Reputation: 256
Say I have a dataframe 'df_main':
ID Type
1 Car
1 Truck
2 Truck
And another dataframe 'truck_data':
Truck_ID Data
1 TruckData1
2 TruckData2
Merging these two gives the dataframe:
ID Type Truck_ID Data
0 1 Car 1 TruckData1
1 1 Truck 1 TruckData1
2 2 Truck 2 TruckData2
How can I modify the merge statement to only merge in the rows from truck_data that match on ID if and only if the Type == 'Truck'?
Desired output:
ID Type Truck_ID Data
0 1 Car 1
1 1 Truck 1 TruckData1
2 2 Truck 2 TruckData2
Current code:
df_main = pd.DataFrame(columns=['ID', 'Type'], data=[[1, 'Car'], [1, 'Truck'], [2, 'Truck']])
truck_df = pd.DataFrame(columns=['Truck_ID', 'Data'], data=[[1, 'TruckData1'], [2, 'TruckData2']])

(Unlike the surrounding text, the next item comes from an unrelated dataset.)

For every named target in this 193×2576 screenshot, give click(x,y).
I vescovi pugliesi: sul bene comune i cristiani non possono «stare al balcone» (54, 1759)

df_main = df_main.merge(truck_df, left_on='ID', right_on='Truck_ID', how='left')
Upvotes: 4
Views: 1742
Reputation: 14949
Filter the required rows
from df1 / perform merge
/concat
the unfiltered rows.
m = df_main.Type.eq('Truck')
merged_df = pd.concat([df_main.loc[~m], df_main.loc[m].merge(truck_df, left_on='ID', right_on='Truck_ID')]
OUTPUT:
ID Type Data
0 1 Car NaN
0 1 Truck TruckData1
1 2 Truck TruckData2
Upvotes: 4
Reputation: 153560
I'd do it like this:
df_main.merge(truck_df.assign(Type='Truck'), on=['ID', 'Type'], how='left')
Output:
ID Type Data
0 1 Car NaN
1 1 Truck TruckData1
2 2 Truck TruckData2
Details:
assign
a temporary column to truck_df named 'Type' and merge on both 'ID' an 'Type' with how='left'
Upvotes: 3